◆ Given data
=== Begin Enclosure ===

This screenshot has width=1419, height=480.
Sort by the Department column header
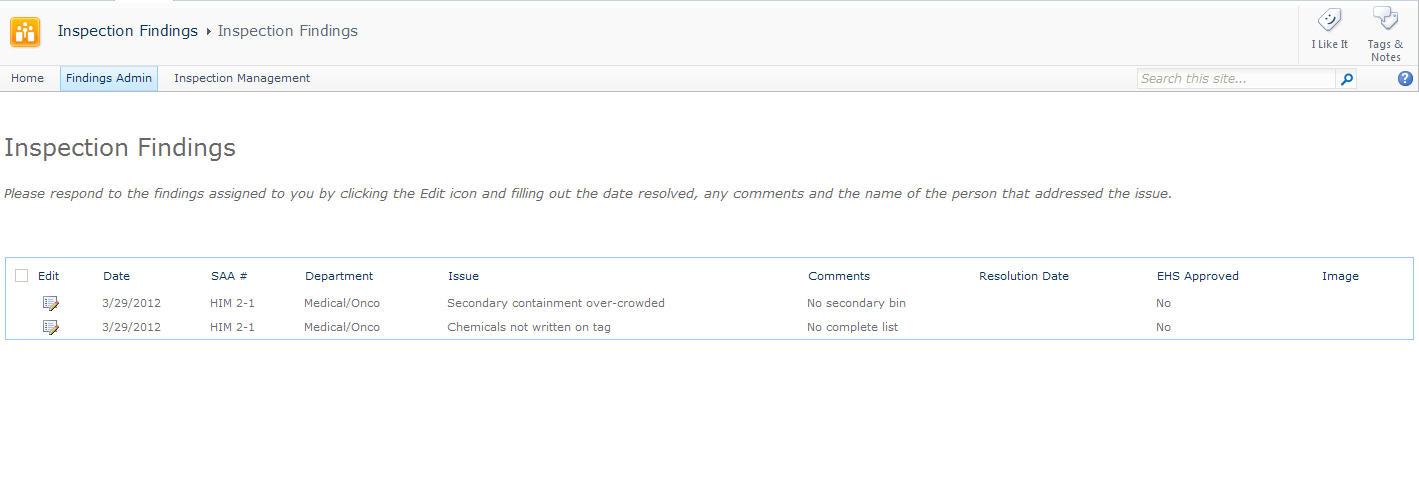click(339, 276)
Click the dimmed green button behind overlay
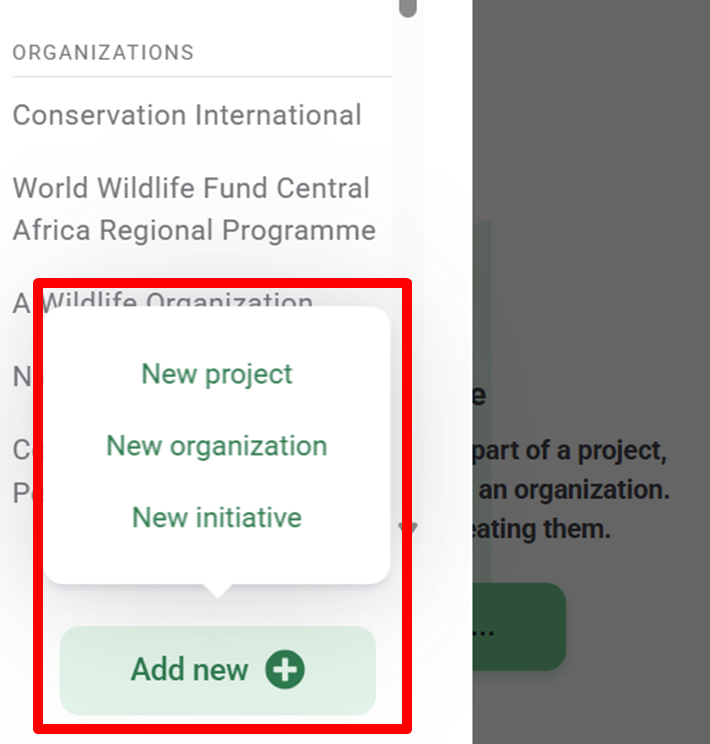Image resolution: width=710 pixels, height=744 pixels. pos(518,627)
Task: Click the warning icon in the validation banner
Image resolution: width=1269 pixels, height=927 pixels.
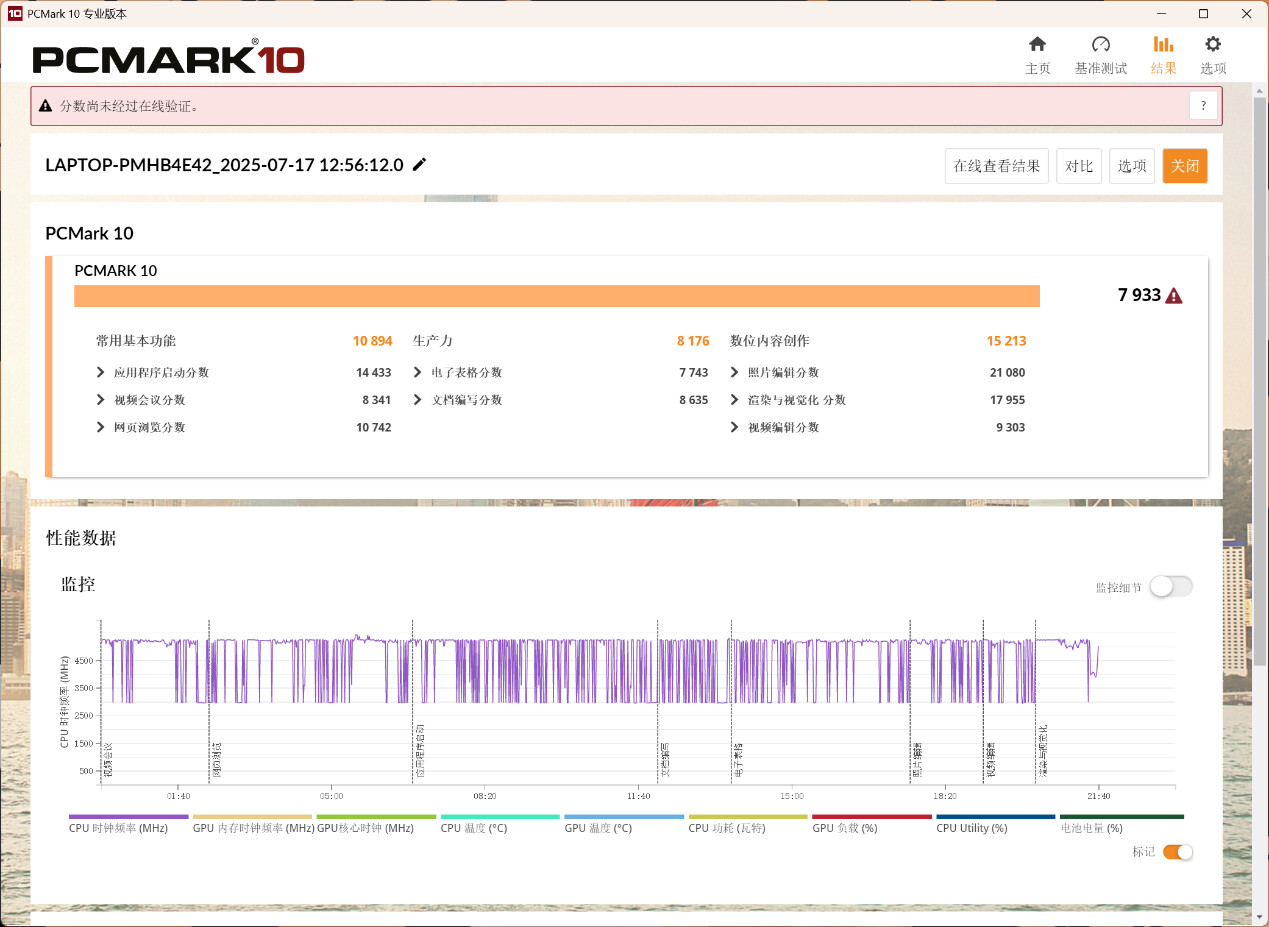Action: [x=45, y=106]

=== End Enclosure ===
=== Begin Enclosure ===

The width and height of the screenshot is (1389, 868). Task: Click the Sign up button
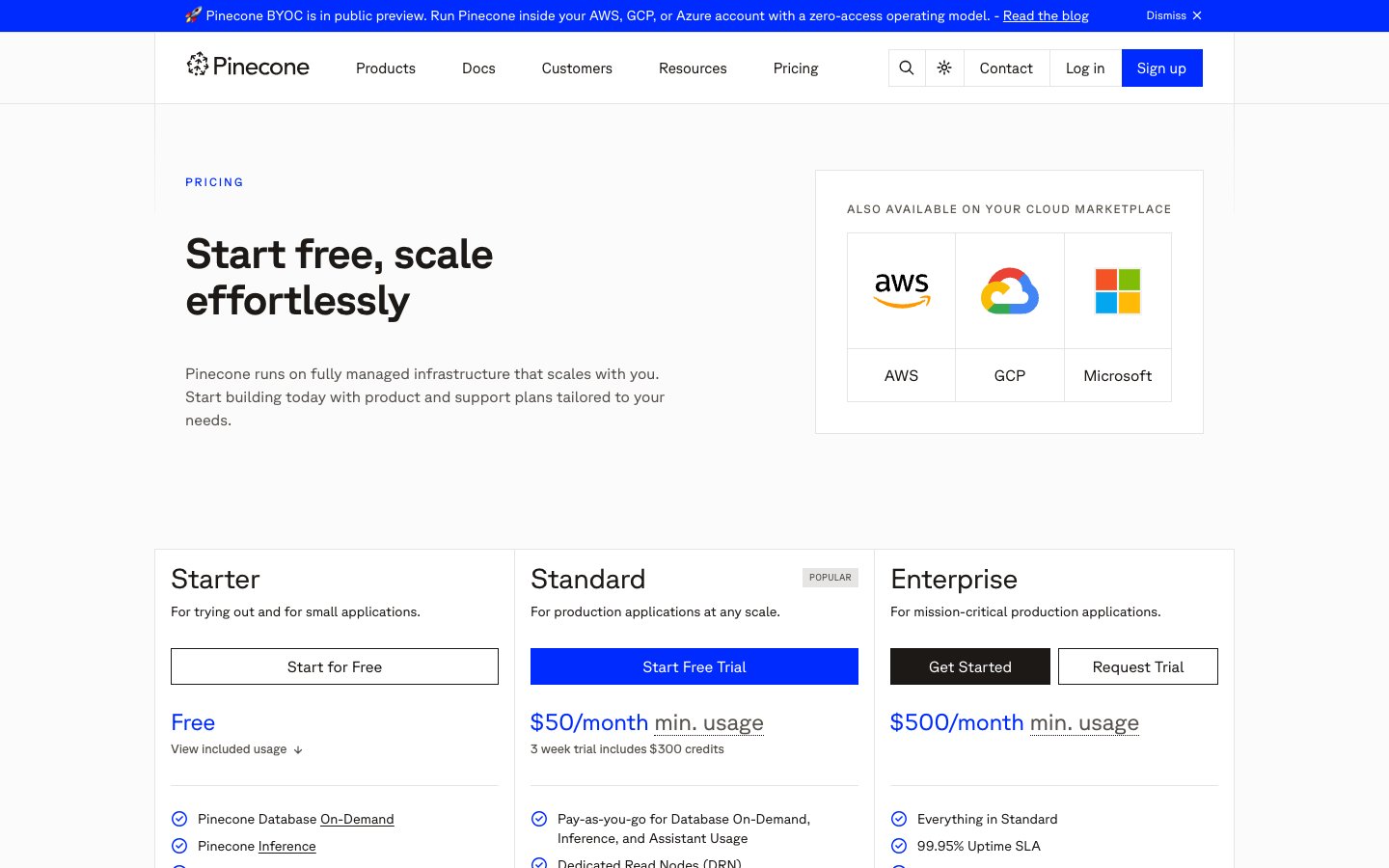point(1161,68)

=== End Enclosure ===

Start with the line with "This screenshot has width=1419, height=480." in the listing above and stop after the line with "Task: Click the warning". Write out exactly the lines in that stretch and no others, without pictures.

This screenshot has width=1419, height=480.
Sort by the Department column header
click(339, 276)
Click the dimmed green button behind overlay
Image resolution: width=710 pixels, height=744 pixels. pos(518,627)
Task: Click the warning icon in the validation banner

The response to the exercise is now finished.